** BEGIN EXERCISE DATA **

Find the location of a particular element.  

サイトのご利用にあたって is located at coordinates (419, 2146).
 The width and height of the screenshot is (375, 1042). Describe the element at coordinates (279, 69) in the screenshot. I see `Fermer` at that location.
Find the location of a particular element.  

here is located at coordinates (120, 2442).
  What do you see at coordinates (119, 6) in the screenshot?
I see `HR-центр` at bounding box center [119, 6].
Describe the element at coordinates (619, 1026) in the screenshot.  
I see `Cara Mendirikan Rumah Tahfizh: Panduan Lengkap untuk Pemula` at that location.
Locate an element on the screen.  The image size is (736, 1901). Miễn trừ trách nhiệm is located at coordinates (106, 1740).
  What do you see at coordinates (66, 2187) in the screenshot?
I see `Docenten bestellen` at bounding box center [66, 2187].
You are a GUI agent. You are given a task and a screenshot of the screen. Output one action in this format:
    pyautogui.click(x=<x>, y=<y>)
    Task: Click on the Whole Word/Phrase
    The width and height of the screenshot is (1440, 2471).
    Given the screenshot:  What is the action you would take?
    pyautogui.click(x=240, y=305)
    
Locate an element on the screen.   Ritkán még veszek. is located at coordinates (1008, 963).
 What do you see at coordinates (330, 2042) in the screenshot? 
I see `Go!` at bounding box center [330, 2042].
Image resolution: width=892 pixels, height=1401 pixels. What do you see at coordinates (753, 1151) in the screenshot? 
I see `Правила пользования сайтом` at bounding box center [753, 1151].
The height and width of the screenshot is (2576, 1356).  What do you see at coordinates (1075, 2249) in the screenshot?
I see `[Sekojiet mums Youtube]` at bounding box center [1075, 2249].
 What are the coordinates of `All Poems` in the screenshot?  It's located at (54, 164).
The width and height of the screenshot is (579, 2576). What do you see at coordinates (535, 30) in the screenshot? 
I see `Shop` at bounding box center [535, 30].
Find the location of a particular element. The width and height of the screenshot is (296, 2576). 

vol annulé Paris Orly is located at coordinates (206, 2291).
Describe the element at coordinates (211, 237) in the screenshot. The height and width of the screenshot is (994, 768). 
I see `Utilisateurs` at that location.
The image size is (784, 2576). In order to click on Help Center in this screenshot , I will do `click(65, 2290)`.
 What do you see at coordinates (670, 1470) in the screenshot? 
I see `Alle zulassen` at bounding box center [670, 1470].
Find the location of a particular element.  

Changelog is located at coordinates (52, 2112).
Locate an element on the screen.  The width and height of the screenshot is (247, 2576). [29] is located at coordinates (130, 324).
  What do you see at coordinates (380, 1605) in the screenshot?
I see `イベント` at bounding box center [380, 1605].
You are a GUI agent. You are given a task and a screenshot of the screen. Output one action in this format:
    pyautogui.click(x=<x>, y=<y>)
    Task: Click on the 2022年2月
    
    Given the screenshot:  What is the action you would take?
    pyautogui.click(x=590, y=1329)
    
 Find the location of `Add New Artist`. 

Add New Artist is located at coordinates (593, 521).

** END EXERCISE DATA **

◆ EXERCISE DETAILS:
Return unchanged the records from the line containing "Describe the element at coordinates (211, 237)" up to and including the line containing "The image size is (784, 2576).".

◆ THE RESPONSE:
Describe the element at coordinates (211, 237) in the screenshot. The height and width of the screenshot is (994, 768). 
I see `Utilisateurs` at that location.
The image size is (784, 2576). In order to click on Help Center in this screenshot , I will do `click(65, 2290)`.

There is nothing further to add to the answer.